朝から喉の渇きが気になる。便が3日出ていないのも非常に気になる。朝早く放射線治療の呼び出しがあり、10時半には終わって帰室、急いで昨日は入れなかったシャワーを浴びる。顎の傷を依田先生に見て頂き検尿も午後2時に終わり、抗がん剤の治療のスタートを待つばかりである。早ければ明日、遅くても来週月曜日との事であるが、年末を考えれば明日金曜日が良いはずなのにね。ただ昨日より薬が増えて大変である。とろみで溶かして飲む以外ないかもしれない。

部屋担当看護師の堀本実絵さんは若く、以前の気がよく付く門川さんによく似ている一生懸命の子である。案外海ちゃんにも評判がいい。そうこうしているうちに、午後3度の大便が出る。ここまで出るかというぐらい出たので、最後は下痢気味になる。

12月19日(水曜日)

入院手術後、1週間は完全に動けず、頬の移植部分の結合があり、ベットから動けず、常に天井を向いたままでの生活でありました。苦しいとか、しんどいとか、背中が痛いとかではなく、どうやって時間と苦痛との闘いを負けないで過ごすことにのみ全精力を使っておりました。

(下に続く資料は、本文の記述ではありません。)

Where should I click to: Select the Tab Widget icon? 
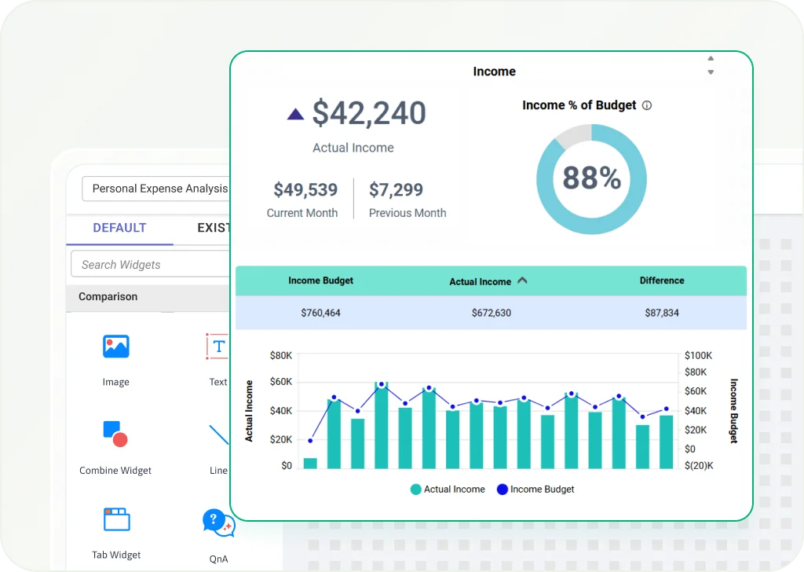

その後個室に戻り、一つずつ注射器、採尿器、体液排出器、食事注入弁などが外れ、部屋もシャワー月に変わった処です。

少しずつ食事も増え、やっと生きる意欲が出てきたところです。

昨日までは、明日を見つめて、とにかく食べること、意欲を消滅させないことだけに精力を費やしていました。

やっと、会社のこと、社員のこと、家族のことが考えられるようになり始めた処です。

そんなさ中、依田先生より抗がん剤治療の本日からの実施の連絡が来ました。もともと顎からの液だれが無くならないとできないという事だったのですが、ガーゼを外して行いましょうとの結果です。

WEEKLY CDDP(シスプラチン)を週1回×5回の予定で行います。副作用としては、吐き気、腎機能障害、脱毛、口内炎、便秘、骨髄抑制、(赤血球、白血球、血小板の減少)アレルギー反応などの症状が起きる可能性あり。

本日の放射線治療は1時間弱であった。顎の結合部分が完全に塞がっていないので、様子を見ながらの進行になるらしい。

考える力が衰弱しているのか、天井のシミが意味もなく頭に降り注ぎそうな不安に襲われる、理解不能な一瞬があります。案外、手術後は投薬の後遺症がこんな形で出るのかもしれないね。しっかり頬でもつねっておこう。